AEV, il 60% del consumo dai pannelli solari sul tetto

AEV
Un’immagine frontale del primo prototipo costruito dall’AEV,

AEV è una start-up di Melbourne che si occupa di robotica. Ma da quattro anni si è messa in testa di sviluppare un veicolo, ovviamente robotizzato, a guida autonoma. Che possa trasportare in città persone o merci. E così ha sviluppato una piattaforma, la Modular Vehicle System, su cui costruire un veicolo elettrico ricaricabile con i pannelli solari piazzati sul tetto. Da lì può arrivare il 60% dell’energia necessaria per gli spostamenti giornalieri. Il resto si può prelevare tranquillamente dalla spina di casa, dato che l’auto di AEV è fatto per spostarsi a basse velocità e, quindi, con bassi consumi.

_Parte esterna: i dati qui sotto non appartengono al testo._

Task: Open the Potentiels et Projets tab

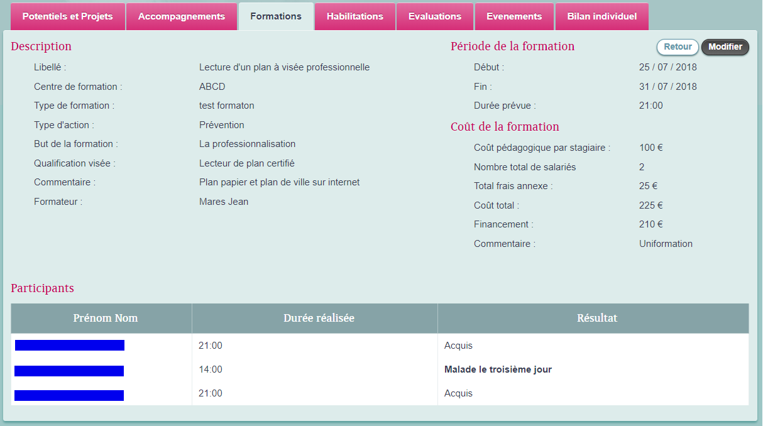Action: coord(68,16)
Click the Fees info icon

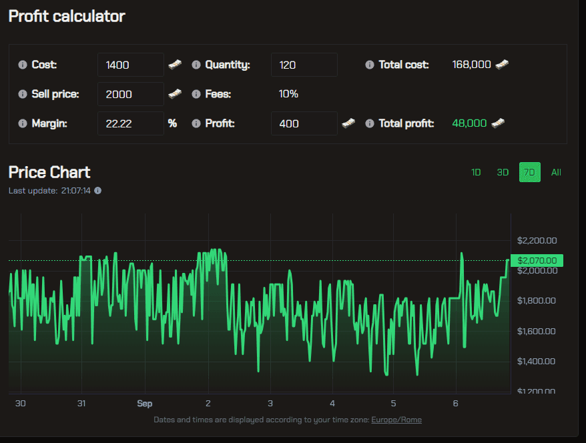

La piattaforma robotizzata che può essere facilmente convertita a ogni tipo di utilizzo, anche come mezzo di soccorso medico.

Un veicolo lento, amico dell’ambiente e dei pedoni

Arrivare a costruire i prototipi ha richiesto un investimento di 7,65 milioni di dollari. Due sono stati forniti da Arena, l’agenzia del governo australiano che si occupa di energie rinnovabili (qui altre info). AEV è guidata da un ingegnere che ha lavorato a lungo negli Stati Uniti alla General Motors, Julian Broadbent.

AEV

La piattaforma robotizzata messa a punto dal costruttore australiano.L’idea è di costruire un “game-changer“, un veicolo votato non alle prestazioni, ma a un’integrazione dolce nel tessuto cittadino. “Poco costoso, amico dei pedoni e dell’ambiente“, spiega Braoadbent. “Non abbiamo adattato all’elettrico un’auto esistente, siamo partiti dal foglio bianco, per costruire qualcosa di veramente nuovo“. Con un ampio utilizzo di materiali leggeri, grazie alla partnership con un’azienda giapponese specializzata, la Teijin Limited.